Every line from the one containing "Viewport: 648px width, 770px height." to the end of the records below must be copied exactly, and no pictures may be included.
■ ■ ■ ■ ■ ■ ■
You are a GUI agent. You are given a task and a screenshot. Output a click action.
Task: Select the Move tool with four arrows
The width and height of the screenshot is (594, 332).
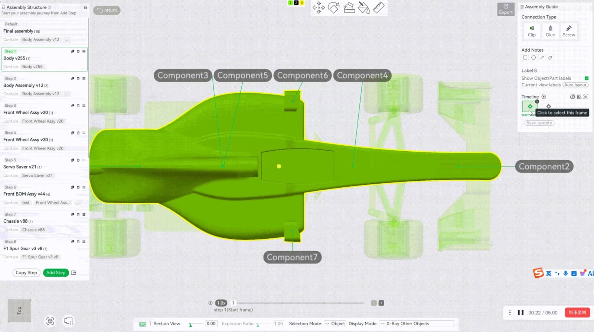319,7
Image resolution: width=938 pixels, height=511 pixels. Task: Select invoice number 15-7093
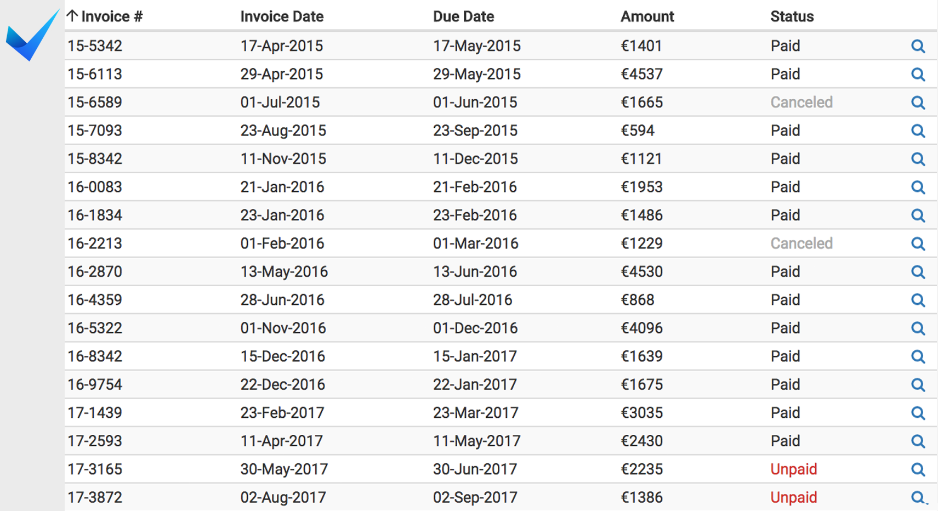(x=95, y=130)
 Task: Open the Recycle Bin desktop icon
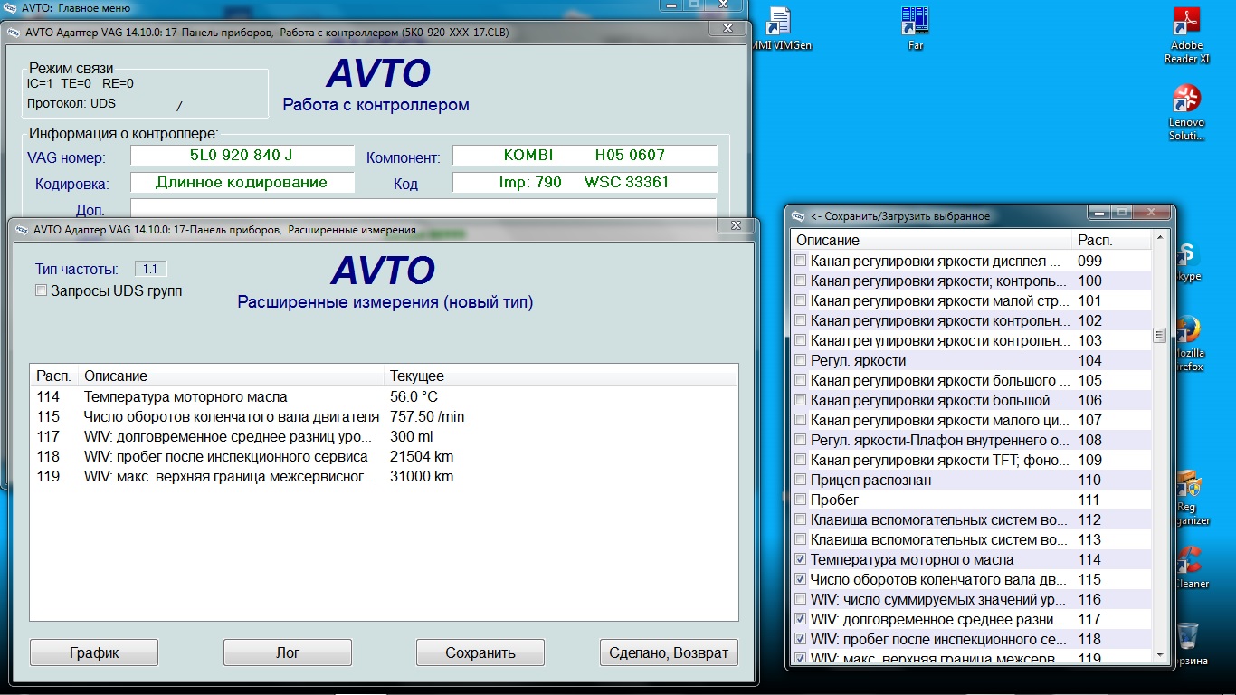1188,636
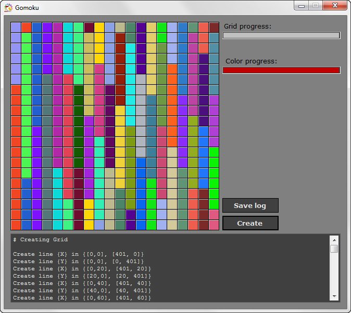
Task: Click the red Color progress bar
Action: click(281, 70)
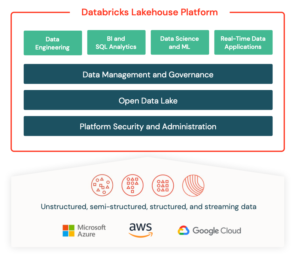Click the AWS logo
295x261 pixels.
click(141, 230)
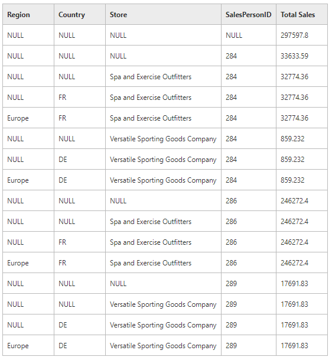Select NULL Store cell in first data row

(163, 35)
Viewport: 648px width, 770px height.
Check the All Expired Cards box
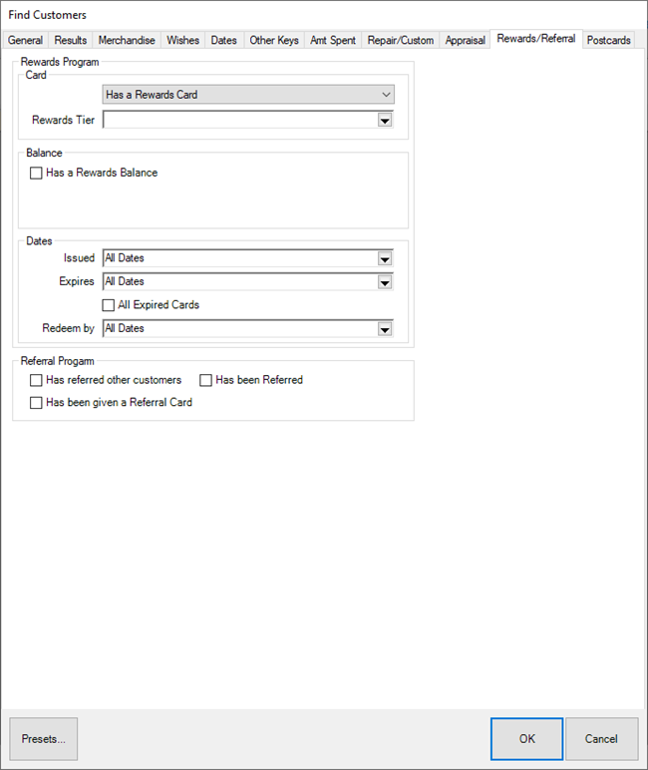pyautogui.click(x=110, y=305)
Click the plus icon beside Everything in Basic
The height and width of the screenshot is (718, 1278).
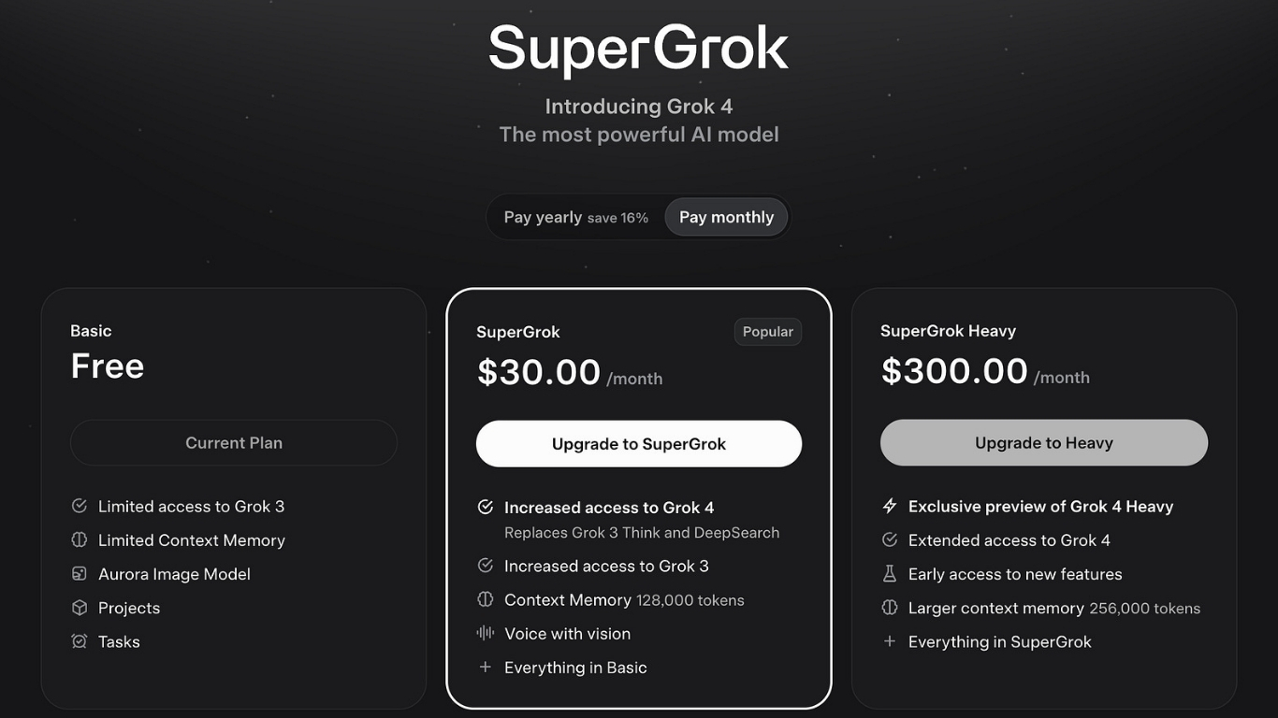(485, 668)
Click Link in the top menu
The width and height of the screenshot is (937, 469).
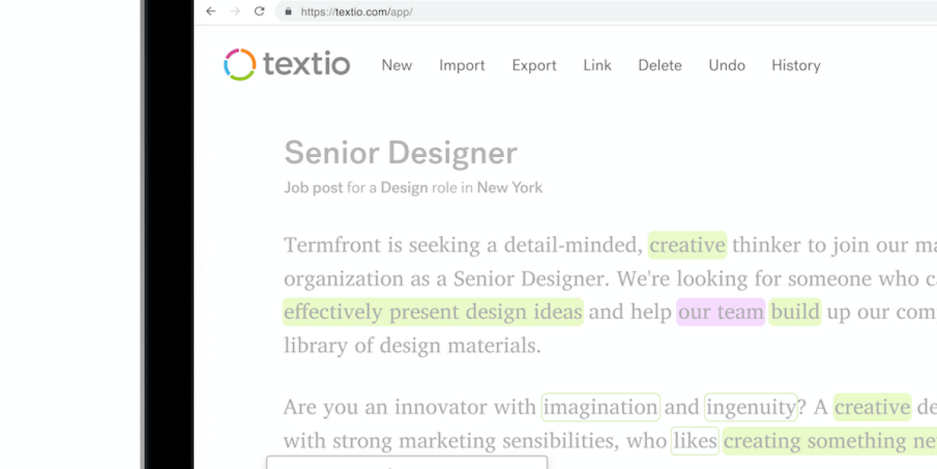point(597,66)
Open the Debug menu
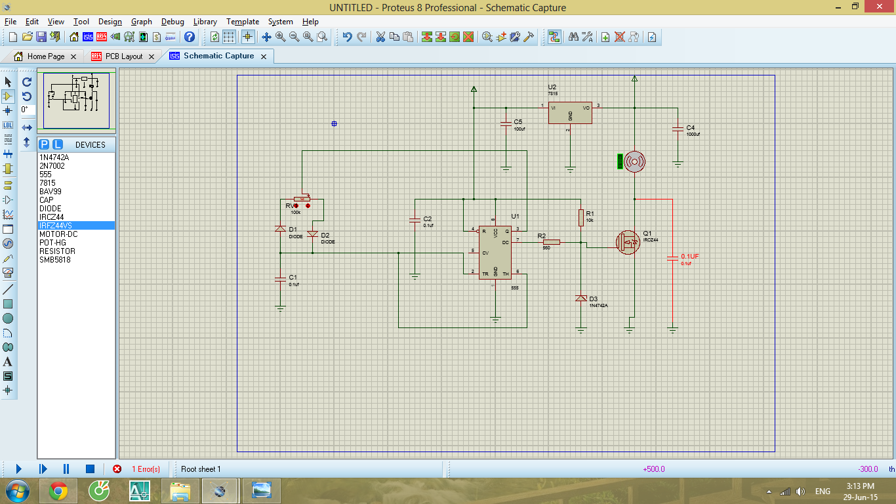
■ ■ ■ ■ ■ ■ ■
● Answer space
Viewport: 648px width, 770px height.
Check the All Expired Cards box
pyautogui.click(x=110, y=305)
Click the plus icon beside Everything in Basic
The height and width of the screenshot is (718, 1278).
(485, 668)
Click Link in the top menu
The width and height of the screenshot is (937, 469).
point(597,66)
Open the Debug menu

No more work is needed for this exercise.